We can also plot the data again with the best-fit line.
plot(alc$Alcohol.Percentage~alc$Weight.of.Grains)
abline(alc.lm)
Yeah…that line doesn’t explain much of the spread of the data at all, which is expressed in a low R2 value (since R2 is essentially the proportion of variation explained by the best-fit line).
If you were interested in the confidence interavals for the regression, you could use the confint() command with your regression name to get them:
confint(alc.lm)
## 2.5 % 97.5 %
## (Intercept) -1.625930 29.5999888
## alc$Weight.of.Grains -2.162278 0.8006147
For correlation, the two variables we’re interested in reporting are r and it’s p-value. You can get both of these variables using the cor.test() function.
Using the same data set from before as if the weights of the grains were not set by the experimenter, we would get…

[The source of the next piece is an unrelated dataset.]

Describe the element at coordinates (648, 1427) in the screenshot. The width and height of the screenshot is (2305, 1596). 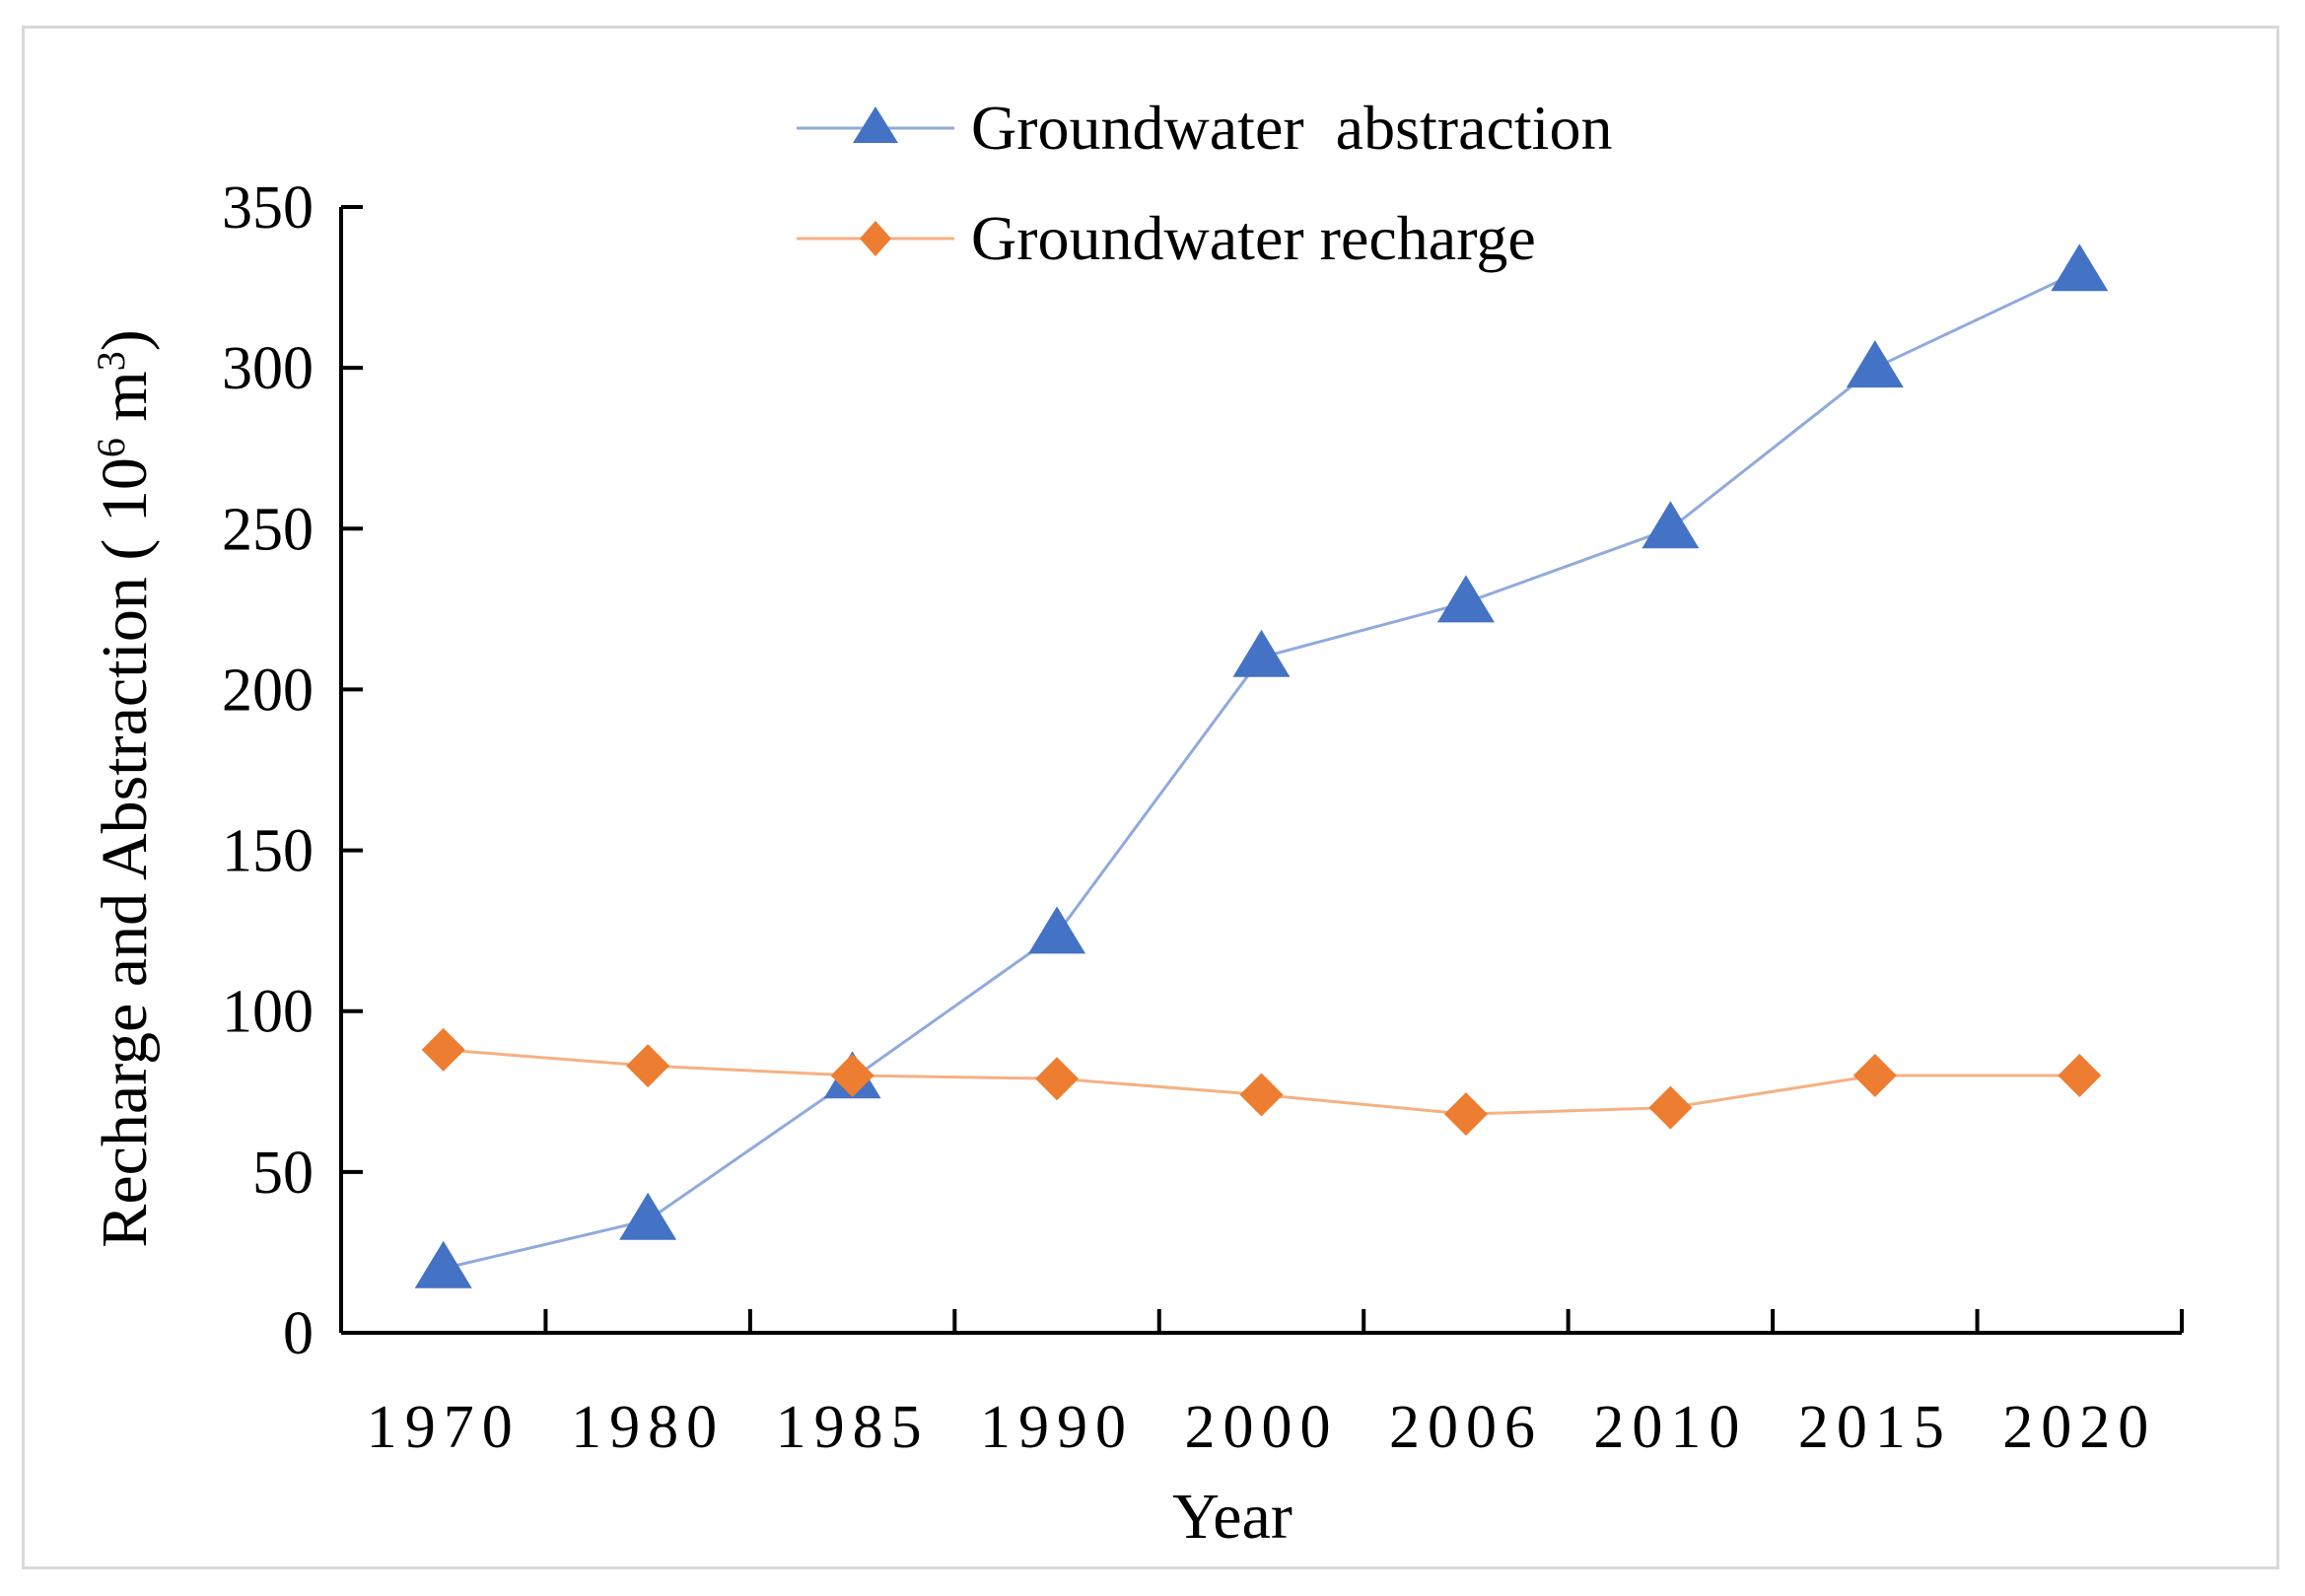
I see `x-tick-label: 1980` at that location.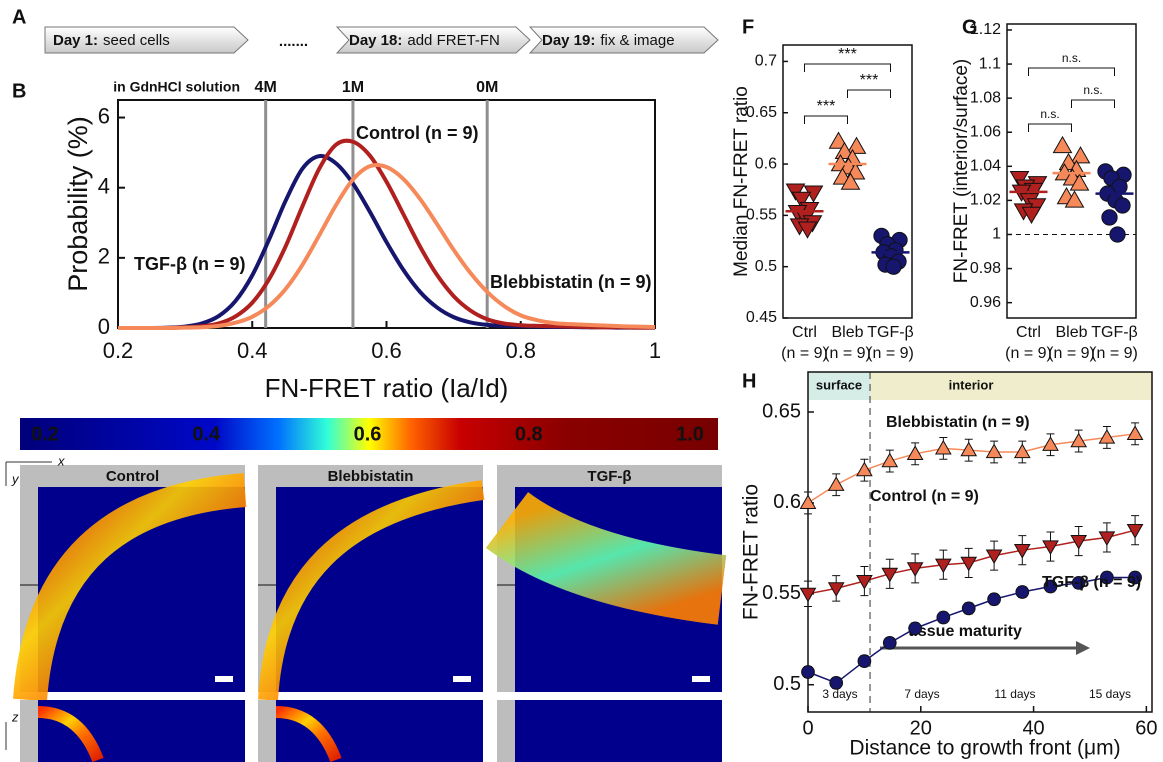 The image size is (1163, 762). I want to click on axis-indicator-label: y, so click(16, 478).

cor.test(alc$Weight.of.Grains, alc$Alcohol.Percentage) # Note that you use a , instead of a ~
##
## Pearson's product-moment correlation
##
## data: alc$Weight.of.Grains and alc$Alcohol.Percentage
## t = -0.9619, df = 19, p-value = 0.3482
## alternative hypothesis: true correlation is not equal to 0
## 95 percent confidence interval:
## -0.5920971 0.2383715
## sample estimates:
## cor
## -0.2154895
…that \(r=-0.2155\) (from “cor” at the bottom of the output) and the p-value is 0.3482 (which you’ll notice is the same as the p-value from the regression). That’s it. Looking at those values we would say that there is not a significant correlation between the weight of the grains and the alcohol percentage of the beer.
Note that we use a slightly different format here. Rather than using cor.test(data$y~data$x), we use cor.test(data$x, data$y). You must remember that the order of x and y change depending on whether you’re using the comma or the tilde. There are times when this matters more than others. When doing correlations, x and y don’t really mean much since neither variable are technically independent or dependent. I’ve only chosen to keep Weight of Grains on the x to be consistent with the previous problem (and because it makes more logical sense), but switching the variables would give us the same results.